→ EXERCISE
Copy the lines below that contain "using".

→ Recorded data

▽

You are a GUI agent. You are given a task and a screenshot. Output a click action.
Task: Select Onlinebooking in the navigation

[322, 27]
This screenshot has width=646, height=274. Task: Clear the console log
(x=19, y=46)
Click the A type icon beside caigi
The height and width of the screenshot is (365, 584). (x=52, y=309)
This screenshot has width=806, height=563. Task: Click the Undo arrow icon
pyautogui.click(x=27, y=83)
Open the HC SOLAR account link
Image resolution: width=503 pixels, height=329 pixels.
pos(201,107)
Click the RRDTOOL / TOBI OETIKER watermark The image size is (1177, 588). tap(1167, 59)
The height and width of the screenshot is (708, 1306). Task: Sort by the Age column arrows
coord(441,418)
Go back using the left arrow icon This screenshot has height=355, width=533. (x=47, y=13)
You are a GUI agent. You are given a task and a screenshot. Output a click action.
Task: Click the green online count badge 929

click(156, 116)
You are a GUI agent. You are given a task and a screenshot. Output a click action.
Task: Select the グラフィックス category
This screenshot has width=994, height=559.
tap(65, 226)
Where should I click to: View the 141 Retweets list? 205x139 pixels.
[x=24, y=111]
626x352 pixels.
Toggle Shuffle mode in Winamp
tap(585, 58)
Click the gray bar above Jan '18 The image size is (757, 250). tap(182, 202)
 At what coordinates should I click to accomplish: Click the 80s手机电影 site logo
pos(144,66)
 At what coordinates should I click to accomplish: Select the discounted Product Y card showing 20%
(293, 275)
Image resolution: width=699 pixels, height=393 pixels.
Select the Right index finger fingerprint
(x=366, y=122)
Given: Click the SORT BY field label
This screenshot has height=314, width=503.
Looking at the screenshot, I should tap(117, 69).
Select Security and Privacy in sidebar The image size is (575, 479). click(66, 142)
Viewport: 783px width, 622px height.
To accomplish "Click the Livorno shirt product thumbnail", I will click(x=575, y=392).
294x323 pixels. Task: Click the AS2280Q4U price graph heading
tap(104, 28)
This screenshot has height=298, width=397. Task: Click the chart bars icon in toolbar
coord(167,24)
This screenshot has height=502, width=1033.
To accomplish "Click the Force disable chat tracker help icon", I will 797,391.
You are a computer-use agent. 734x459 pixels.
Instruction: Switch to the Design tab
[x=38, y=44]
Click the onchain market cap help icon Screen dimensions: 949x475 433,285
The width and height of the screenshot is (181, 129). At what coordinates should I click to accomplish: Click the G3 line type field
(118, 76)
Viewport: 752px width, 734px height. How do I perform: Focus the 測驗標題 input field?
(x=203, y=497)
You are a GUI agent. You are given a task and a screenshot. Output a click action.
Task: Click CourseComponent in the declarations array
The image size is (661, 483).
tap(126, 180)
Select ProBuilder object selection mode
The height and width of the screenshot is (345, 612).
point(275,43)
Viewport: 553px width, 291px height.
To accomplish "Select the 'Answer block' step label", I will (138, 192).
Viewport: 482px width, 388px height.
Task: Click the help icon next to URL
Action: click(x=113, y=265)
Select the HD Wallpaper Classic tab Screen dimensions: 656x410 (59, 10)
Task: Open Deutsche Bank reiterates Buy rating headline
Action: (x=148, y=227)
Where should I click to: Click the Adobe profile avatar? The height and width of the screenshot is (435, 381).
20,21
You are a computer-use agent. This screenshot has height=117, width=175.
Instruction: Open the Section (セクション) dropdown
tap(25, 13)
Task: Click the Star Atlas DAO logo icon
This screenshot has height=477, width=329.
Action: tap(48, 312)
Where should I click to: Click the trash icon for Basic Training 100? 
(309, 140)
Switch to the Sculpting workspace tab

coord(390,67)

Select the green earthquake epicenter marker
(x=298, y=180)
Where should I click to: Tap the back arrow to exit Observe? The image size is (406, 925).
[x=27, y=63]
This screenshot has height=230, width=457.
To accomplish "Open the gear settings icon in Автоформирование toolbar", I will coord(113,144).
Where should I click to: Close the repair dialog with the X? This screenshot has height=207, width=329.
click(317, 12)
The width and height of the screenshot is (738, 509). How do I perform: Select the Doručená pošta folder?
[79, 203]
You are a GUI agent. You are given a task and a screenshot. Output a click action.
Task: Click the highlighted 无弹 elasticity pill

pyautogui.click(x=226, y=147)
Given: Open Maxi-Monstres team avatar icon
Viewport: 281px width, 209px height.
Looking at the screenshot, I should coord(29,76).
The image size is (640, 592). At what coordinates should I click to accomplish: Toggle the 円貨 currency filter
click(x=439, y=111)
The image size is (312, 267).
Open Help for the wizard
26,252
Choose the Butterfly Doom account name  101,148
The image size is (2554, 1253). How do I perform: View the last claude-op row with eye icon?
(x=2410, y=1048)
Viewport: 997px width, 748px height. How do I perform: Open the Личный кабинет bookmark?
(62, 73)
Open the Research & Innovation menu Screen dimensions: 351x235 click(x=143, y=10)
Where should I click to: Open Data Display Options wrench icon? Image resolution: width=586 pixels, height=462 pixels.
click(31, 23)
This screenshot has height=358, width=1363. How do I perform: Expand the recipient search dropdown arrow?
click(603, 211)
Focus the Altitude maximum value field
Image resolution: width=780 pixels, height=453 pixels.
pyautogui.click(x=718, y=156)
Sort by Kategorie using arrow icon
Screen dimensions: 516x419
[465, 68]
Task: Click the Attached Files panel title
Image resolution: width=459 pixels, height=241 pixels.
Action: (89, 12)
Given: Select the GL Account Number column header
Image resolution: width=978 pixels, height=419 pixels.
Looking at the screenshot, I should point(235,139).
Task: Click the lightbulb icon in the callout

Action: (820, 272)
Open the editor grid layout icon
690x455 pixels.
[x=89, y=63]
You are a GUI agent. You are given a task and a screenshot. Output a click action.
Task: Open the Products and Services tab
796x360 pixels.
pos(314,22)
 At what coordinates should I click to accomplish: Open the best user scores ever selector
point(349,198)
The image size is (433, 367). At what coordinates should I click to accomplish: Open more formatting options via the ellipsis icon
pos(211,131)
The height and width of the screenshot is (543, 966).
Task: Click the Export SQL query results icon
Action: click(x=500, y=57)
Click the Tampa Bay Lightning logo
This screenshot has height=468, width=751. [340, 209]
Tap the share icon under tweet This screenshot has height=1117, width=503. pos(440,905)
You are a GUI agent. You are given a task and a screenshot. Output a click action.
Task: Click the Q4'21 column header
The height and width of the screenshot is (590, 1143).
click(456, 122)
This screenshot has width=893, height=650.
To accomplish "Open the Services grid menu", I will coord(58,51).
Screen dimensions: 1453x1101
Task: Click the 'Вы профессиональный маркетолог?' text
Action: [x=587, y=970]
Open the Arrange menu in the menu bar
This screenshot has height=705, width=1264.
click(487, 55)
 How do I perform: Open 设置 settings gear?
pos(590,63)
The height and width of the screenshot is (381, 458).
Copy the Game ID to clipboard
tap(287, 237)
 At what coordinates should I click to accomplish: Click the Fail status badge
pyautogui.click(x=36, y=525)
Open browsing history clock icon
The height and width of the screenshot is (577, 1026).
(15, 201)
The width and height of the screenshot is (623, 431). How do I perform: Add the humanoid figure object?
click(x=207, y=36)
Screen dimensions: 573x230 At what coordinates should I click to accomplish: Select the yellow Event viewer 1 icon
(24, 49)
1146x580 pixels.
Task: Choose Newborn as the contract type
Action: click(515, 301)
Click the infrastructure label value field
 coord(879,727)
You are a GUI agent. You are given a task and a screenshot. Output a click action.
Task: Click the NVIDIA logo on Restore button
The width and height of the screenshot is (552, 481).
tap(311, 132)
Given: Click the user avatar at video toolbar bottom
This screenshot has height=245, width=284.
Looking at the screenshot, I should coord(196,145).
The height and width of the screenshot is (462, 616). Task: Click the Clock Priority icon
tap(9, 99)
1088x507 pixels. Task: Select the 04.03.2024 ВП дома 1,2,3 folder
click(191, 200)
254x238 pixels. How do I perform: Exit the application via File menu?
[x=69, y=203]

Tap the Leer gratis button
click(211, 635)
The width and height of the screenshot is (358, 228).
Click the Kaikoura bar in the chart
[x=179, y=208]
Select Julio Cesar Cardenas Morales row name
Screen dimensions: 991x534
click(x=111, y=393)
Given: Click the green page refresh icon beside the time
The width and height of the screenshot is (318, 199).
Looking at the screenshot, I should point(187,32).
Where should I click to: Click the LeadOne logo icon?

△

→ WRITTEN ANSWER
Go back using the left arrow icon This screenshot has height=355, width=533. (x=47, y=13)
Sort by Kategorie using arrow icon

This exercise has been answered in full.